Resolved by downgrading Client to 2.2.2 and implementing an application level 
heartbeat on every Producer to avoid he UNKNOWN_PRODUCER_ID issue.

> On 9/03/2020, at 16:08, James Olsen <ja...@inaseq.com> wrote:
> 
> P.S. I guess the big question is what is the best way to handle or avoid 
> UNKNOWN_PRODUCER_ID when running versions that don’t include KAFKA-7190 / 
> KAFKA-8710 ?
> 
> We are using non-transactional idempotent Producers.
> 
>> On 9/03/2020, at 12:59 PM, James Olsen <ja...@inaseq.com> wrote:
>> 
>> For completeness I have also tested 2.4.0 Broker with 2.4.0 Client.
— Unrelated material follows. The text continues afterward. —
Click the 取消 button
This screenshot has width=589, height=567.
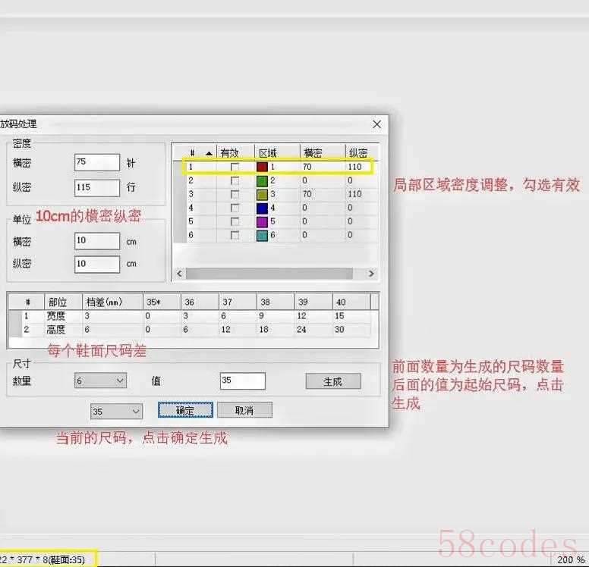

All 
>> works correctly.  Unfortunately as we are on AWS MSK we don’t have the 
>> option to use 2.4.0 for the Brokers.
>> 
>> So now I guess the question changes to what combo is best for us and will it 
>> avoid UNKNOWN_PRODUCER_ID problems?
>> 
>> We can choose 2.2.1 or 2.3.1 for the Broker (AWS recommend 2.2.1 although 
>> don’t state why).  Based on the experiences below, I would then go with the 
>> corresponding 2.2.2 or 2.3.1 Client version.
>> 
>> Which combo would people recommend?
>> 
>>> On 9/03/2020, at 12:03 PM, James Olsen <ja...@inaseq.com> wrote:
>>> 
>>> Jamie,
>>> 
>>> I’ve just tested with 2.3.1 Broker and 2.3.1 Client and it works correctly. 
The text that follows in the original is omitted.